YOUR TASK
Look through the lines below; wherever the word "circle" appears, copy that line.

Excerpts from a dataset
◇ ◇ ◇ ◇

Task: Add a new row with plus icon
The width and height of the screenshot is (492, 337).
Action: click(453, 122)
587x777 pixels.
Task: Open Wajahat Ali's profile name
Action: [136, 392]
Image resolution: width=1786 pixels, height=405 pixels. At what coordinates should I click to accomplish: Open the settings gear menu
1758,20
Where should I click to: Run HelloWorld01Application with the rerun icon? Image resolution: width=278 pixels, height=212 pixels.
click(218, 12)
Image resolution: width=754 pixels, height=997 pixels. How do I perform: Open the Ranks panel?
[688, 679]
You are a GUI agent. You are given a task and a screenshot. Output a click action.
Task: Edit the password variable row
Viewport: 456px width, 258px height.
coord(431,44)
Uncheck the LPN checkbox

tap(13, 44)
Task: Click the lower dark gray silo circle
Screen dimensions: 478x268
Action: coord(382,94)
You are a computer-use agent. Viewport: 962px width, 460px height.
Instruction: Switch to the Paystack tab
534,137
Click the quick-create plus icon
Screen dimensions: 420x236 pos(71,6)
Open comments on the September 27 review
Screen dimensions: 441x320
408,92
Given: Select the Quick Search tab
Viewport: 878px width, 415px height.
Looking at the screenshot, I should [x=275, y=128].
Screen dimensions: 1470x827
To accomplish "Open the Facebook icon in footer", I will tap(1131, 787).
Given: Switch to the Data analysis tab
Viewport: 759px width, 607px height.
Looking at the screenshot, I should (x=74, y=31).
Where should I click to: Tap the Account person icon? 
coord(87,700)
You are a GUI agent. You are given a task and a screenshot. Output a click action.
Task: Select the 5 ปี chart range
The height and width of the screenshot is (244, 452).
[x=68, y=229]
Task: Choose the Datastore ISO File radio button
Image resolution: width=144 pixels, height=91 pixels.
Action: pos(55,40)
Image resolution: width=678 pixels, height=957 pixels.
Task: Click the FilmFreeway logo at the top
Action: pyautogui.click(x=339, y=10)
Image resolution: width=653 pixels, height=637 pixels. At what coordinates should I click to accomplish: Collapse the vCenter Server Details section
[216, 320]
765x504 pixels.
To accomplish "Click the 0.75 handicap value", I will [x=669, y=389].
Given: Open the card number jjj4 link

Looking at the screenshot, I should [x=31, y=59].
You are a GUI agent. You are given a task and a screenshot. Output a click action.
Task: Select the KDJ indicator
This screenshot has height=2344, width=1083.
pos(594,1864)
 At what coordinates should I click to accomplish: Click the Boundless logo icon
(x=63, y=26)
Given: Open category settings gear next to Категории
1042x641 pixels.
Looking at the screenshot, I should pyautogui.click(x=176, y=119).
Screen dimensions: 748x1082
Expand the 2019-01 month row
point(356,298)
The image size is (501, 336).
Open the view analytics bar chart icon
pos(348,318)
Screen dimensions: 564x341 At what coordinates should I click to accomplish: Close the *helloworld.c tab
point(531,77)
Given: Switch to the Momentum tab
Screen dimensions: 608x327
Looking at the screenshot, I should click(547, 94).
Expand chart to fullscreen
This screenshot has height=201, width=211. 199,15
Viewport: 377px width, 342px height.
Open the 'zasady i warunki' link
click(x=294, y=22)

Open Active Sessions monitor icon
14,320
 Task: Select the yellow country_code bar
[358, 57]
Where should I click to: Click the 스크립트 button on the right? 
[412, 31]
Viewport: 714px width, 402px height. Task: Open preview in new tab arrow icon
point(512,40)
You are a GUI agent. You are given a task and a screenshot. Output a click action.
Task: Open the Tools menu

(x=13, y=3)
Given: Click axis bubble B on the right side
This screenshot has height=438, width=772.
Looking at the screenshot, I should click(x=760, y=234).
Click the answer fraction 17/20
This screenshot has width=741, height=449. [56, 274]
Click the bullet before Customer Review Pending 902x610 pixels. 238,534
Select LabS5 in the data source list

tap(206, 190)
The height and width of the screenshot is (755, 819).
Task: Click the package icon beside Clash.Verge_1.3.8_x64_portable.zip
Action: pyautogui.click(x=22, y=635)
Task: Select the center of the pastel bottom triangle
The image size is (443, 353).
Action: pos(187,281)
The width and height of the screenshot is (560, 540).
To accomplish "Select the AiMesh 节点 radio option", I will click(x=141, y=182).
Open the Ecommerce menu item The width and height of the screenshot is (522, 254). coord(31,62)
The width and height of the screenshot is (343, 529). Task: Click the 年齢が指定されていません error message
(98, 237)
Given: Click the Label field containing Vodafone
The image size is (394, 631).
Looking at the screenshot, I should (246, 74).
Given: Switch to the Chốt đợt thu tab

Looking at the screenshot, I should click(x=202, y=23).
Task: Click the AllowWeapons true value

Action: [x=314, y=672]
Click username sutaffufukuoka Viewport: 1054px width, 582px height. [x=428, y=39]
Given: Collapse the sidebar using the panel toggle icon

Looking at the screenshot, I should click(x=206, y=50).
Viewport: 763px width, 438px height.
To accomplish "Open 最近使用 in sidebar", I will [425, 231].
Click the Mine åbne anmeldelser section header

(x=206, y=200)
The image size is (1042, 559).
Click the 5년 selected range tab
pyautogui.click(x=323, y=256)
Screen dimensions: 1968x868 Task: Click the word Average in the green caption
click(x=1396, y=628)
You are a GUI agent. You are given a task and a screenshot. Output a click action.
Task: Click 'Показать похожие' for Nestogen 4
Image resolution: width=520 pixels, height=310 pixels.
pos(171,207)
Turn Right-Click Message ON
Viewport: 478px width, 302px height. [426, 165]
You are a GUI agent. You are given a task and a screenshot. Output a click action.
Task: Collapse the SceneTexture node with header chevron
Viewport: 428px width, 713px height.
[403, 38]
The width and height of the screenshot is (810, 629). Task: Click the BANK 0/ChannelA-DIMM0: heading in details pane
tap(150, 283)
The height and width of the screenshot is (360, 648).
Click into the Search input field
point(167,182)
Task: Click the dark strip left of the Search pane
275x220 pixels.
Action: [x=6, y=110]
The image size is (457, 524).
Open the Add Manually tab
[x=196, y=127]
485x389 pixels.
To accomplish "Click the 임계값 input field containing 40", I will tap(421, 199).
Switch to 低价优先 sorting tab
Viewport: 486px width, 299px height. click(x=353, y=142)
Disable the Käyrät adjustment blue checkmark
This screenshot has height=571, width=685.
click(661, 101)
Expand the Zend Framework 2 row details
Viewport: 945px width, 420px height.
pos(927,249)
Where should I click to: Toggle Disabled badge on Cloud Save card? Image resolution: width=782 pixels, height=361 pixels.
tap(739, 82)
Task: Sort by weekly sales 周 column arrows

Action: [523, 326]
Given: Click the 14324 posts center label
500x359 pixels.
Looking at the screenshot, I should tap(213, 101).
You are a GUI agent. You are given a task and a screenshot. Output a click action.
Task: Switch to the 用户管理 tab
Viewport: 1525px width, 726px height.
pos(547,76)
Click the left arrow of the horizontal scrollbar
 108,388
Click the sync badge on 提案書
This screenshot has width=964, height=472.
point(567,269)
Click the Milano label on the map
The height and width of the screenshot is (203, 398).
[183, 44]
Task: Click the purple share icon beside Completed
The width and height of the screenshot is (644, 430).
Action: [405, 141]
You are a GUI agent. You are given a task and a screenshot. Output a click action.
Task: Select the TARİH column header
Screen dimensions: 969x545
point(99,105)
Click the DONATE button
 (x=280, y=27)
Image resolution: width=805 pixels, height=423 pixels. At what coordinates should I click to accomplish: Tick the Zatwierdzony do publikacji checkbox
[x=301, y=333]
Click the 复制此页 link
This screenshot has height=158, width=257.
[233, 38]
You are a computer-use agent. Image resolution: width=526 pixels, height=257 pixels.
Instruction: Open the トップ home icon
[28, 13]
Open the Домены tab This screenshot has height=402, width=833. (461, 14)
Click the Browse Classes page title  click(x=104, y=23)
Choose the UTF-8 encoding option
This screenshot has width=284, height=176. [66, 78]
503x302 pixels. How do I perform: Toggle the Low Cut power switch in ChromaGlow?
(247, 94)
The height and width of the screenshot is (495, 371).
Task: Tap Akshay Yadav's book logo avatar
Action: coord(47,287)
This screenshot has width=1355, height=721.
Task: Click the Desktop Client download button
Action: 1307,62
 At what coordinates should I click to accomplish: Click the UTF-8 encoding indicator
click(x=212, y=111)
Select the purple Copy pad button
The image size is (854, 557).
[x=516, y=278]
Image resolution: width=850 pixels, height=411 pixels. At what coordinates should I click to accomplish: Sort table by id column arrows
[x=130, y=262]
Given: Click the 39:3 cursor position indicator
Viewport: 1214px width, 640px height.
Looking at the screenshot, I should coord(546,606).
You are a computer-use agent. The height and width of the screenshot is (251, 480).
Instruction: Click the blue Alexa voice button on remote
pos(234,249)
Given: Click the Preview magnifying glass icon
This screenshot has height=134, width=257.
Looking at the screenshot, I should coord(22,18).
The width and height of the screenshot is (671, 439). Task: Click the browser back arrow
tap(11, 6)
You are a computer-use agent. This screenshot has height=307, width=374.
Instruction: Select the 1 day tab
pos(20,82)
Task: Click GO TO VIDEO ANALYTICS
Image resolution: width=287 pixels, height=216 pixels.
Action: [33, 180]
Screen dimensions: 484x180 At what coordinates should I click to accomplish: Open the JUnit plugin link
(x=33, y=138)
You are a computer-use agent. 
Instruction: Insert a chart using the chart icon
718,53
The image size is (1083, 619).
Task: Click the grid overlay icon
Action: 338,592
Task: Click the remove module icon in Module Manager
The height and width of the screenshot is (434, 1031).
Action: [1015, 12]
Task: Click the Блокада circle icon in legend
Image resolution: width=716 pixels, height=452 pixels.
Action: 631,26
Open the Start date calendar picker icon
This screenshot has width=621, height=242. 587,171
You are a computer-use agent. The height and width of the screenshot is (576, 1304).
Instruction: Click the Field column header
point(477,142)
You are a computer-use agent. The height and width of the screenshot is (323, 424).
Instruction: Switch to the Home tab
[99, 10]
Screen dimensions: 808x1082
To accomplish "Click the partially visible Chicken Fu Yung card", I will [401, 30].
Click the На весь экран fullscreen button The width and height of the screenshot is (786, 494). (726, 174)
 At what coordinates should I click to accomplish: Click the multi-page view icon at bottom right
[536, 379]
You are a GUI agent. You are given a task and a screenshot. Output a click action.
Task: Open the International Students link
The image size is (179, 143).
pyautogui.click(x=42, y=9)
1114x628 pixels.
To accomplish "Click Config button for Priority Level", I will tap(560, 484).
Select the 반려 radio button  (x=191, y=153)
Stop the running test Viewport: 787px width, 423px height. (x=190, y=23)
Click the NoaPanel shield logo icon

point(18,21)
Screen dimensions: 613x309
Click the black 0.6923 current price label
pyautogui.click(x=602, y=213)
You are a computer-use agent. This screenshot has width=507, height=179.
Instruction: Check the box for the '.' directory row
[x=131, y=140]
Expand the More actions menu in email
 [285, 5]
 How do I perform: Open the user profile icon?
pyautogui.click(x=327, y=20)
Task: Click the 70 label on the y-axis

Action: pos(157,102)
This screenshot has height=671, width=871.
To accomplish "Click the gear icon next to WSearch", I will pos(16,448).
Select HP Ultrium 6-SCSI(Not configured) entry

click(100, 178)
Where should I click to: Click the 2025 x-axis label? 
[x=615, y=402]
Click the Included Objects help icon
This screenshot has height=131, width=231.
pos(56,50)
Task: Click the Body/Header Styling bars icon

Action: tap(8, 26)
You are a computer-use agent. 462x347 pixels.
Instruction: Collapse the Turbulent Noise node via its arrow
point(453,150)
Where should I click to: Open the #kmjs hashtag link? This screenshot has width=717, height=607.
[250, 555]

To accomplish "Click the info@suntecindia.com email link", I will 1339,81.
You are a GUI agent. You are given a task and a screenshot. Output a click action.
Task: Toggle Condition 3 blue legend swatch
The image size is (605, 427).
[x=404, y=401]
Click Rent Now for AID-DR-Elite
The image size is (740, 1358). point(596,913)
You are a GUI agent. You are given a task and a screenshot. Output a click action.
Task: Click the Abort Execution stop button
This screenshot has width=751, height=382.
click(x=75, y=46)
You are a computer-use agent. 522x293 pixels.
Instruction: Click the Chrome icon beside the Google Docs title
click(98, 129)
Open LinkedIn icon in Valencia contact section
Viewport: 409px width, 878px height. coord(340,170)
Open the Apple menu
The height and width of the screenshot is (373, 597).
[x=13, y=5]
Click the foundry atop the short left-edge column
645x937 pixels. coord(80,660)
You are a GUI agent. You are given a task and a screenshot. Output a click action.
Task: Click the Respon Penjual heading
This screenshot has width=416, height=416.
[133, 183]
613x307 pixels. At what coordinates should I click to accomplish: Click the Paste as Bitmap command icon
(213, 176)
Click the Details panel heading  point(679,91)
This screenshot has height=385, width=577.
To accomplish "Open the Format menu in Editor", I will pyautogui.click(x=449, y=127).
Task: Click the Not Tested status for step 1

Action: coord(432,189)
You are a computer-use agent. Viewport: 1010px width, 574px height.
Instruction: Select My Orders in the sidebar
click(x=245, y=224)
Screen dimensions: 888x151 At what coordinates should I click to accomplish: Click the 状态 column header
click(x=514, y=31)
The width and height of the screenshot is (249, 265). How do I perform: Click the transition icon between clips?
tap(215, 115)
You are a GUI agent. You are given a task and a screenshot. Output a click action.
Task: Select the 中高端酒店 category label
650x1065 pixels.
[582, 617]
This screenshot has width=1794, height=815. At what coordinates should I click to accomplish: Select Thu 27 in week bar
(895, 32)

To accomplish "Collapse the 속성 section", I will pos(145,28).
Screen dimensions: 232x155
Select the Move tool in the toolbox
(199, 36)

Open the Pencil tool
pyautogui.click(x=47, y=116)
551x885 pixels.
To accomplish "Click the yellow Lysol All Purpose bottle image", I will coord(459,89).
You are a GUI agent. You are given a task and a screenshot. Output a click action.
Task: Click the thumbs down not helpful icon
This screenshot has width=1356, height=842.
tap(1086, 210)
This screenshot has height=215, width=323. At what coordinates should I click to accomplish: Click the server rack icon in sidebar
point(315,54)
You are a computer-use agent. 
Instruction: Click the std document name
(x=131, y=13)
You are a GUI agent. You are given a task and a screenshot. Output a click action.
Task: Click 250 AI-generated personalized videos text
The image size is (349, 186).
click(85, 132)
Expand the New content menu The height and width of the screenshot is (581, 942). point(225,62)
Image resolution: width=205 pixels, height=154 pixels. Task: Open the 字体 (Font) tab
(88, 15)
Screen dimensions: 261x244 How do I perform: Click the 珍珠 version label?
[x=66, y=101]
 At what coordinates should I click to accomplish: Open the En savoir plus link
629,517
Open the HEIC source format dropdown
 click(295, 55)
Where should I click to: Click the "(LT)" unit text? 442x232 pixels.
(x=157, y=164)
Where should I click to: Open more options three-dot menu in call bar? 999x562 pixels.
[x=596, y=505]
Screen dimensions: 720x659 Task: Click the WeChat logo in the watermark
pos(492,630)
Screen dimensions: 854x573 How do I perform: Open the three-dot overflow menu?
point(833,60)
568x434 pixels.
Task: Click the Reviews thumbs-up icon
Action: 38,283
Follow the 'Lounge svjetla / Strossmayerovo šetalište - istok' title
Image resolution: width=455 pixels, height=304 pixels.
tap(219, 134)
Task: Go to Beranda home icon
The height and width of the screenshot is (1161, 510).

◇ ◇ ◇ ◇

ANSWER FOR THE TASK
Task: Click the lower dark gray silo circle
Task: Click the Блокада circle icon in legend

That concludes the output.